I'm running a Wordpress Multisite. The first/main site is using the domain "mainsite.com" while the subsites severall different domains from "subsite.mainsite.com" to "subsite.com" or "subsite.differentsite.com". I've got some cross-origins error and wanted to set "Access-Control-Allow-Origin" but for other reasons I would like to only do this on the main site.
I tried to do it in PHP:
<?php if ($blog_id = 1) {
header('Access-Control-Allow-Origin: *');
header('Access-Control-Allow-Methods: GET, POST');
header('Access-Control-Allow-Headers: X-Requested-With, Origin, Content-Type, X-Auth-Token , Authorization');
} ?>
But that failes and no Access-Control-Allow-Origin was set. Next I tried to do this in the .htaccess:
<If "%{HTTP_HOST} == 'mainsite.com'">
Header set Access-Control-Allow-Origin *
</If>
That DOES set it but it also seems to be active for "subsite.com". Could anybody give me a pointer what I am doing wrong? These configurations are not my strong suit and any help would be great!

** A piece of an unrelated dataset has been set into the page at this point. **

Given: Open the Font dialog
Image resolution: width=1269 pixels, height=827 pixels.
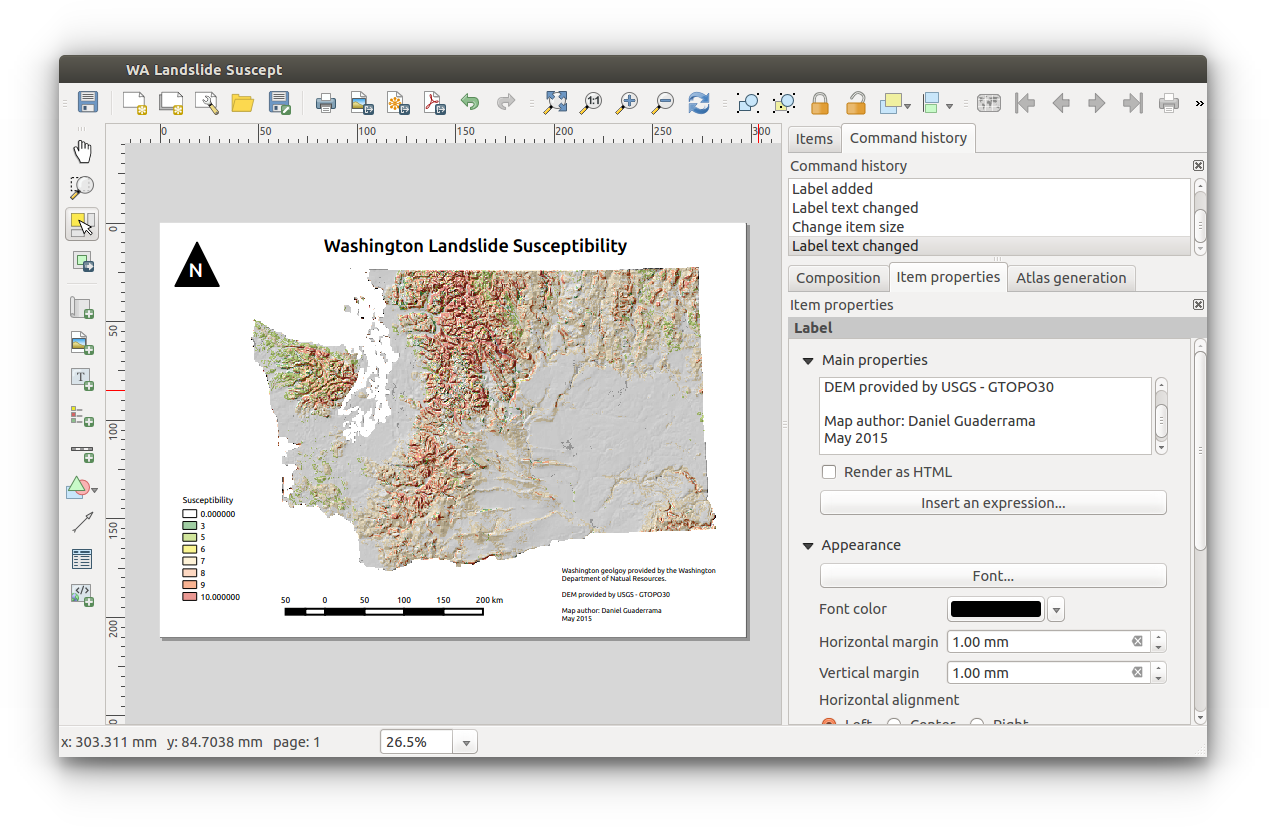Looking at the screenshot, I should pyautogui.click(x=992, y=575).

EDIT: I'm trying to use a form from a subsite on my main site using this code:
switch_to_blog($blogid);
Ninja_Forms()->display($formtoshow);
restore_current_blog();
I get the error when I'm trying to send the form:
CORS-Kopfzeile 'Access-Control-Allow-Origin' fehlt). Statuscode: 200.
I had it the wrong way around and
<If "%{HTTP_HOST} != 'mainsite.com'">
Header set Access-Control-Allow-Origin *
</If>
did the trick since the correct header as to come from the subsite.